Information given:
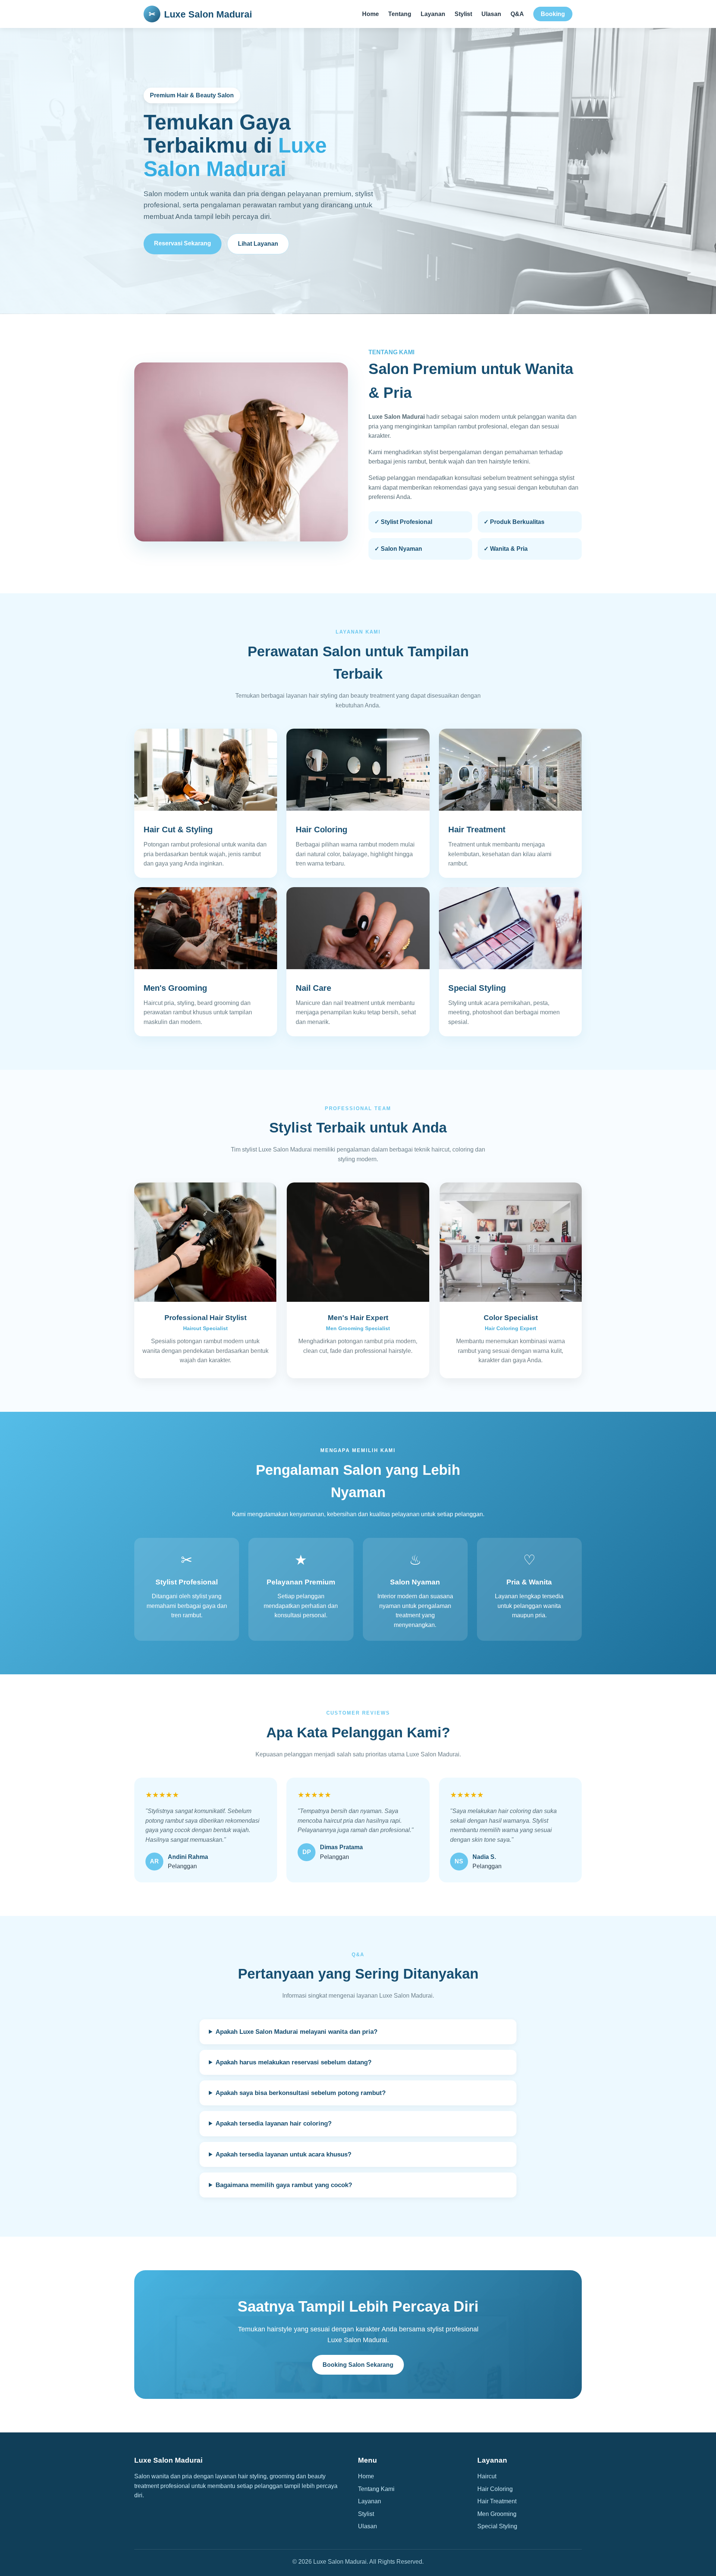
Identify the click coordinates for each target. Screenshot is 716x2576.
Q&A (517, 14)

* * *

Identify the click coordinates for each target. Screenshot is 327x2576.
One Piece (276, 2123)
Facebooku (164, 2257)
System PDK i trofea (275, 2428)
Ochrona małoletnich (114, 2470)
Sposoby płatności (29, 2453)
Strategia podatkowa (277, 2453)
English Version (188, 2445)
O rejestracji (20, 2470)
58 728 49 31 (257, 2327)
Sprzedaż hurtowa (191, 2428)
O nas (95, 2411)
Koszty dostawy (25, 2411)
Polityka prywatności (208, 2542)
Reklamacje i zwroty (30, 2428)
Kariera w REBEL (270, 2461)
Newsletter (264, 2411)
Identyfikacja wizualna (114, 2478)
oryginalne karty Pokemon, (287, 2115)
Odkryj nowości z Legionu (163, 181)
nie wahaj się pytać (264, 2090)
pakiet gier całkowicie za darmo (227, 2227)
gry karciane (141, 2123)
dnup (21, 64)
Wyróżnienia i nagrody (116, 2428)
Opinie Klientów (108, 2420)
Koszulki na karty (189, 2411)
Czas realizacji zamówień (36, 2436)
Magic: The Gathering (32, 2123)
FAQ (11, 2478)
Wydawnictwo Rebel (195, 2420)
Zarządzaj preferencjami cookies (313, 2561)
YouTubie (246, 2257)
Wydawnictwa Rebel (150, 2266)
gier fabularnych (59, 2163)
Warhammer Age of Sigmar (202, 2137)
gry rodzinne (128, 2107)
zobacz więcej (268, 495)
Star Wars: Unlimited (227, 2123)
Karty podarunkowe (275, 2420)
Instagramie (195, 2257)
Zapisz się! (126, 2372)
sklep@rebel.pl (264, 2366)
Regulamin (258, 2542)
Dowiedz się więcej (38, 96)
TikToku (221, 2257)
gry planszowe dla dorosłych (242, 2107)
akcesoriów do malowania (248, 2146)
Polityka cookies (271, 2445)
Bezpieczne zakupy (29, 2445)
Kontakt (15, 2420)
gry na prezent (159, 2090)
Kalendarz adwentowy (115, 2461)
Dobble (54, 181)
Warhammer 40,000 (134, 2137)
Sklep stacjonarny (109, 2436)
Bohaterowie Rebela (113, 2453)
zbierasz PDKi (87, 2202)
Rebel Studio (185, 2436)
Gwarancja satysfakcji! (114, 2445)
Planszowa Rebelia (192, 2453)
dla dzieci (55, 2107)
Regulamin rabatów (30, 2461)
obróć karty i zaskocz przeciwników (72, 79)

--

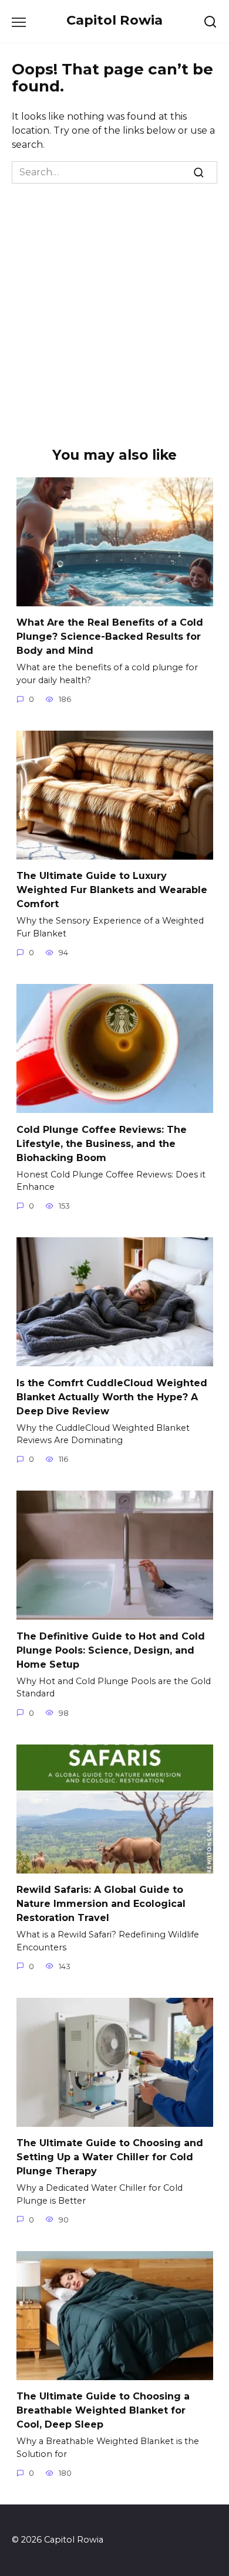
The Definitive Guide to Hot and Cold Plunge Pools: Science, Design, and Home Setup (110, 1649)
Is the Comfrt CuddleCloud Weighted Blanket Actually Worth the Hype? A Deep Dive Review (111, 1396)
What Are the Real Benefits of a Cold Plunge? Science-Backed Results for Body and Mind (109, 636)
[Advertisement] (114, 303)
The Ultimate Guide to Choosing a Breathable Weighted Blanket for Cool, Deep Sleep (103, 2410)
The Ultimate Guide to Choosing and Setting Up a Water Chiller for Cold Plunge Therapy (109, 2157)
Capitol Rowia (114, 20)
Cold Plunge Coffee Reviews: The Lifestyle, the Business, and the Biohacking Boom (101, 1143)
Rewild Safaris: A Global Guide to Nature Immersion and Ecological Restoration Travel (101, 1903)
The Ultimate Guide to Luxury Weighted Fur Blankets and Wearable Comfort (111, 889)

Exercise: Search the records above for the string "Warhammer" and copy each line that holds it.

Answer for the task:
Warhammer Age of Sigmar (202, 2137)
Warhammer 40,000 (134, 2137)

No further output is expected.